What would you do to handle 75 grams of liquid carbs?

Tuesday, July 10, 2012

Blood Donation

Last week I donated blood. I had never done it before, because I had always assumed (hoped?) that Type 1 diabetics would be excluded. I decided to give it a go because I had read that there can be some potential health benefits. It's summer and feeling tired for a day or so isn't the end of the world. Plus, saving a life is pretty cool.

The experience went smoothly. I was questioned a bit about my a-fib, but the beta blocker that I'm taking wasn't on the list of prohibited drugs. I wasn't excluded.

I thought the process was pretty easy.
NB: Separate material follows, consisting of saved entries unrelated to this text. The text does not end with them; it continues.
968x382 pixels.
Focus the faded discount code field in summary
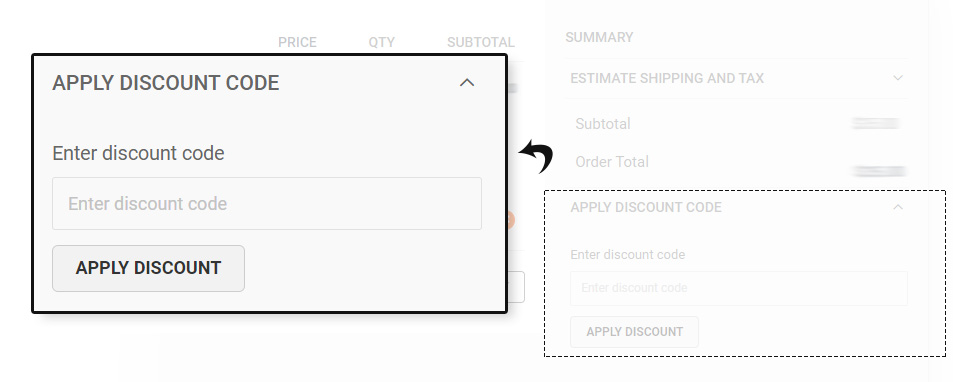pyautogui.click(x=738, y=288)
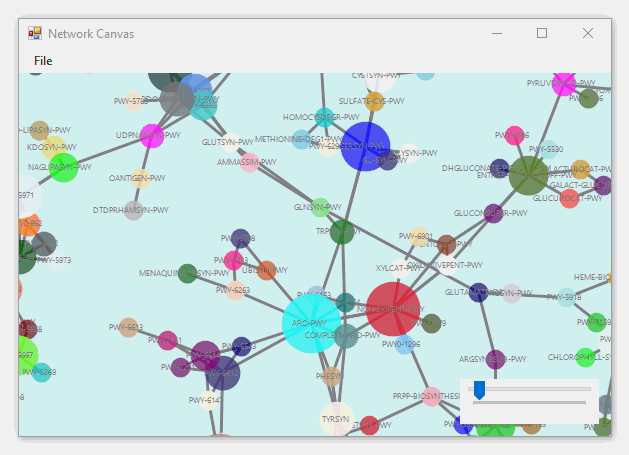Open the File menu
This screenshot has height=455, width=629.
point(43,61)
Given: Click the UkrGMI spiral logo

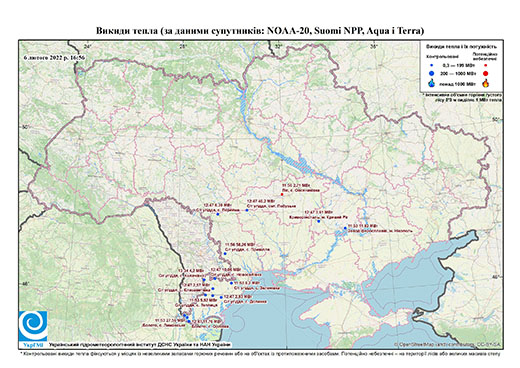Looking at the screenshot, I should (33, 326).
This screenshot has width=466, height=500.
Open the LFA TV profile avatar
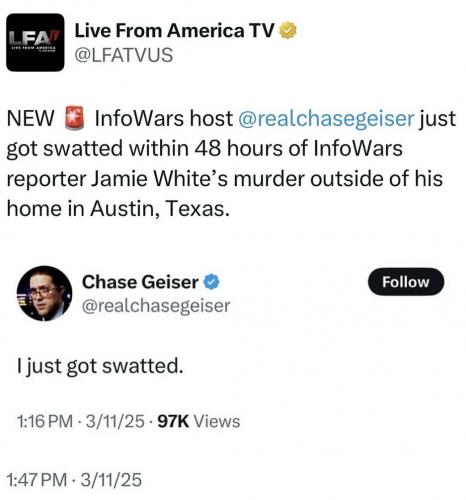click(x=35, y=42)
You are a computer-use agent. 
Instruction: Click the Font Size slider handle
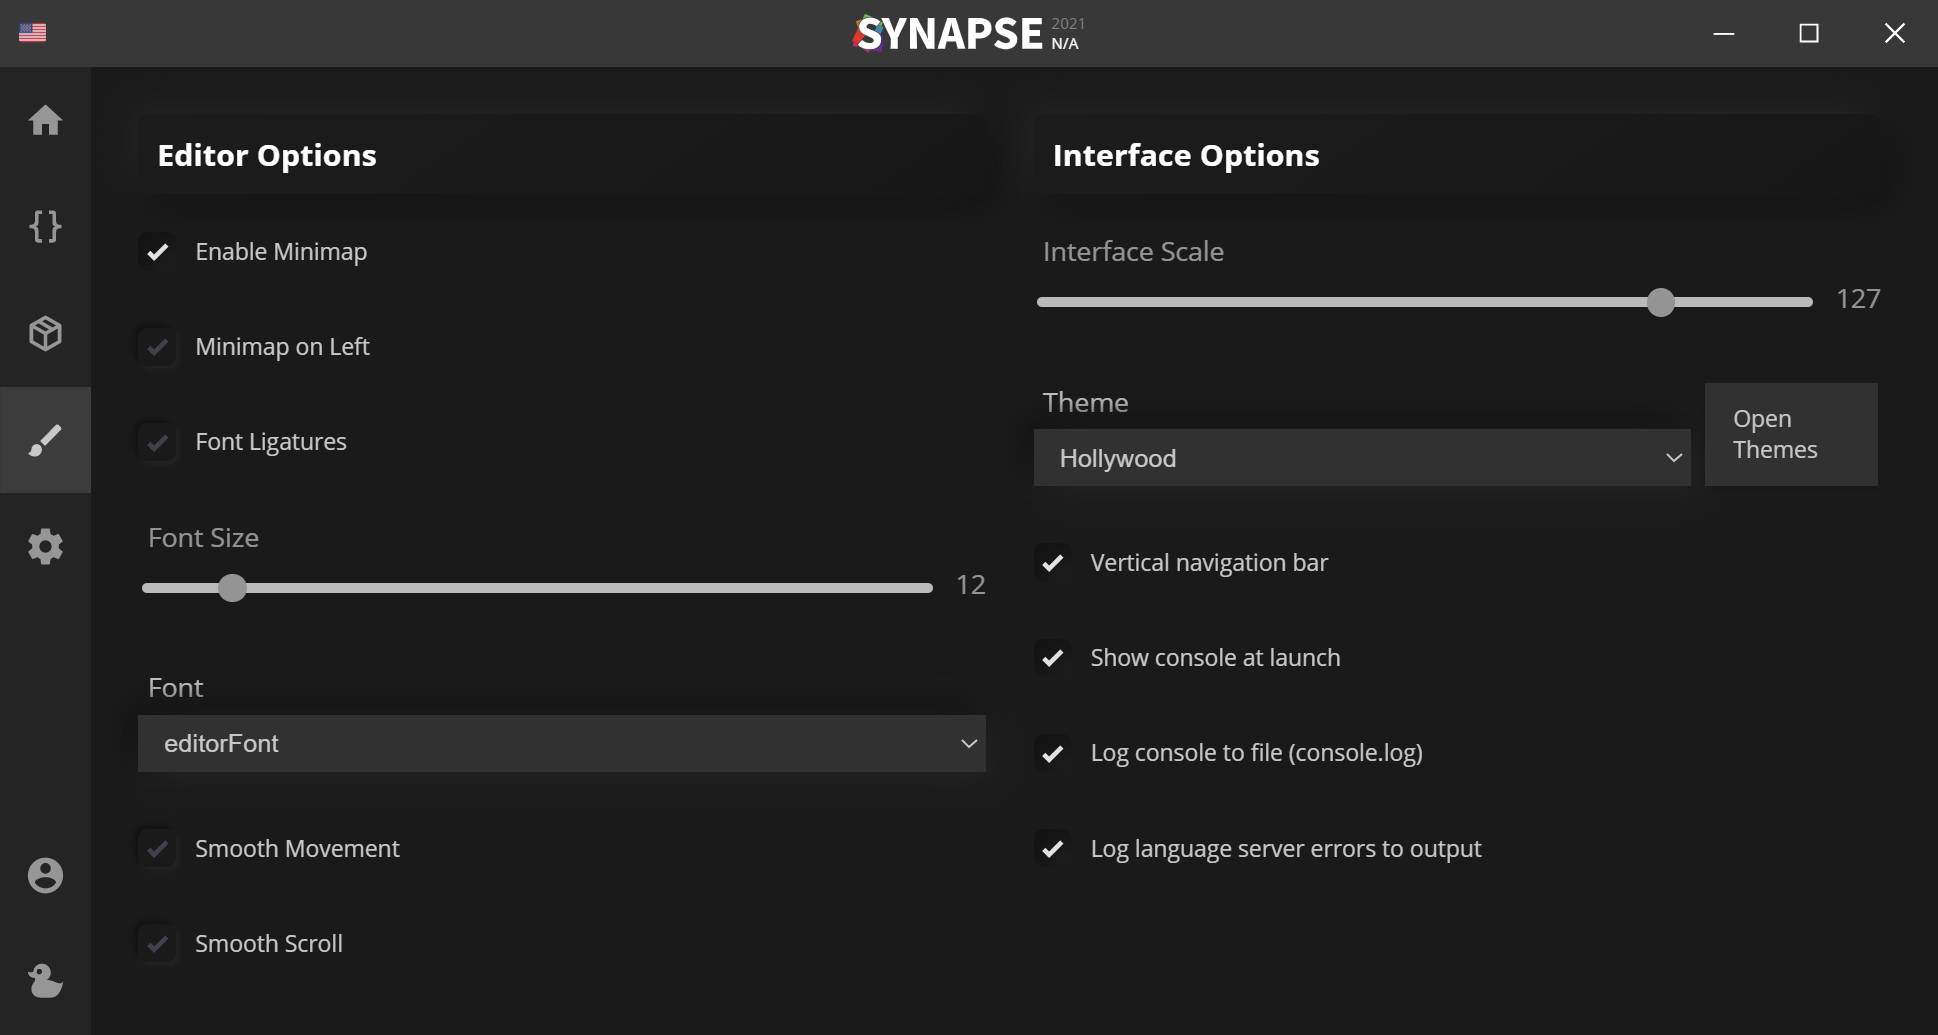pyautogui.click(x=232, y=588)
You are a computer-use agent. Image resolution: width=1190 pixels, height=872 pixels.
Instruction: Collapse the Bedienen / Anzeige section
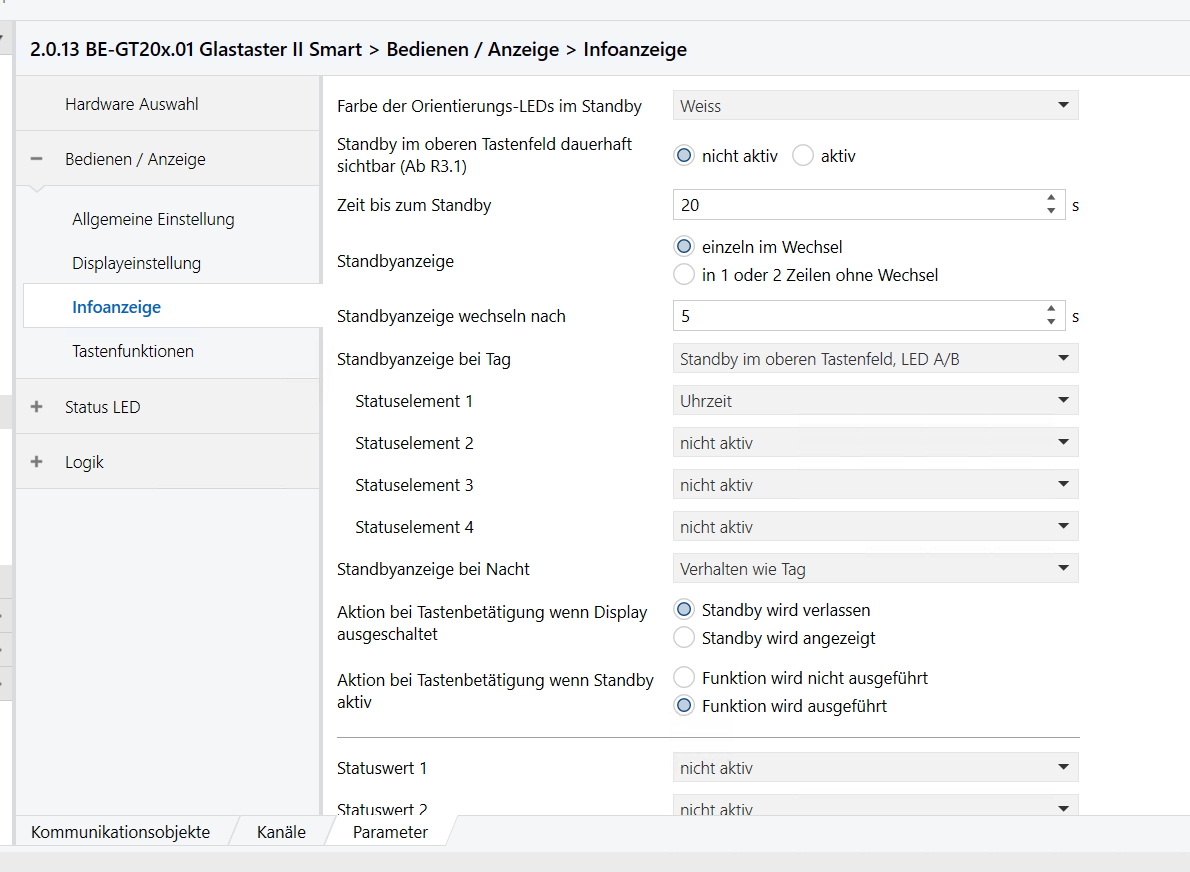coord(37,159)
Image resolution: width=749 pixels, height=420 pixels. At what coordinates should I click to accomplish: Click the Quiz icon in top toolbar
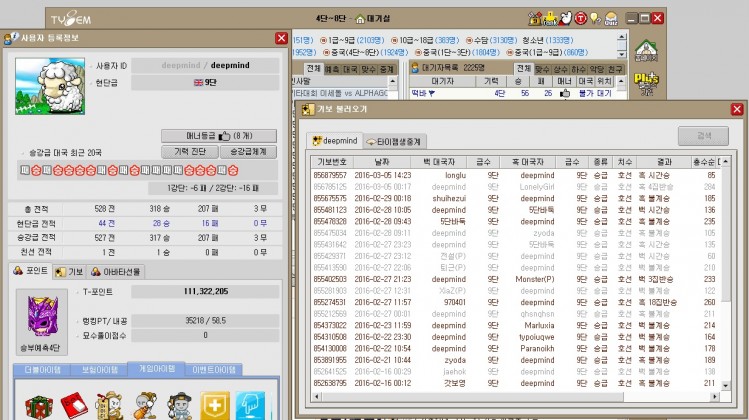610,18
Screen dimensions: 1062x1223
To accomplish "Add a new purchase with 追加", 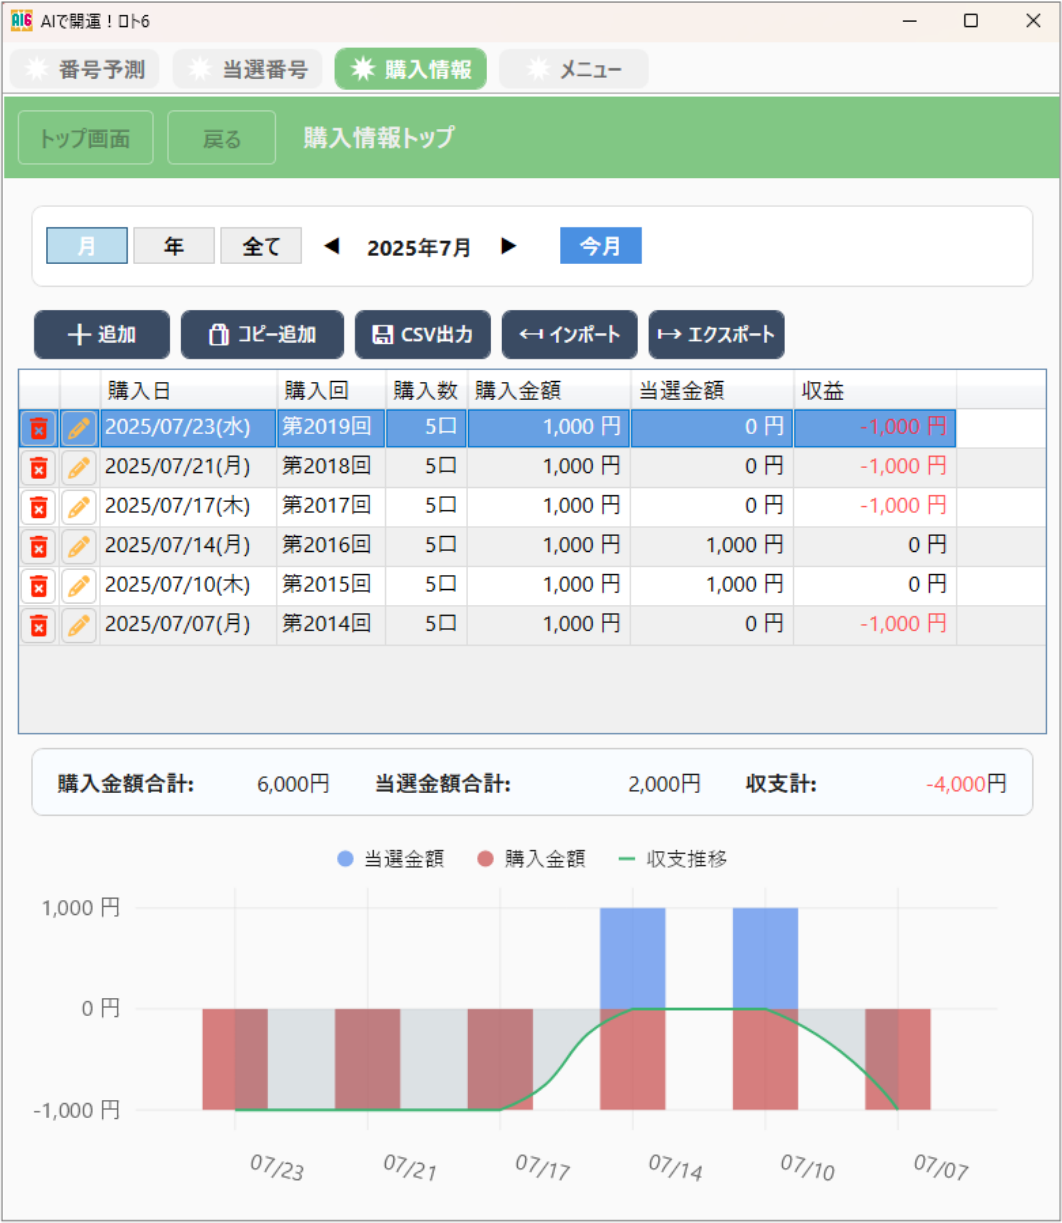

It's strange to see a bulging bag of your own blood, but I felt fine during the procedure, and afterwards.

I did make a T1 mistake. I arrived with a BG of 150 mg/dl, to make sure that I was in a comfortable spot as they took a pint. During my donation I saw my blood glucose go down by about 40 points, according to my sensor. It made me a bit jumpy, because I thought it was from the donation, but it was probably just from nerves. People usually have some snacks after giving blood to make sure they feel well. I had a glucose tablet right before donation. And afterwards, I accepted a gluten free snack bar that had 21 grams of carb in it. Even with a bolus, my BG shot up higher than expected, and incredibly quickly. After that I was chasing it, trying to keep it stable.

Blood donation has been known to lower insulin resistance in Type 2 diabetics.

I did not experience any clear benefit in my insulin sensitivity. If anything, I have found that I'm more sensitive to the impact of fast acting carbs. In the week that followed donation I went to camp with my kids and consumed foods that were different than my usual fare. I found that my blood sugars were much more volatile than I expected. There were several factors at play, but it seems like things have been a bit more jumpy. Maybe some of that could be insulin sensitivity coupled with faster absorption of glucose. I'm not a fan of the change. It's been much more difficult to keep things stable. Even as I am home, eating normally, I am still experiencing some strange and unpredictable trends. I will probably need to watch my sensor data and see if there's a basis for adjusting basal or carb/correction factors.

Anyone else know any tricks for post-donation management?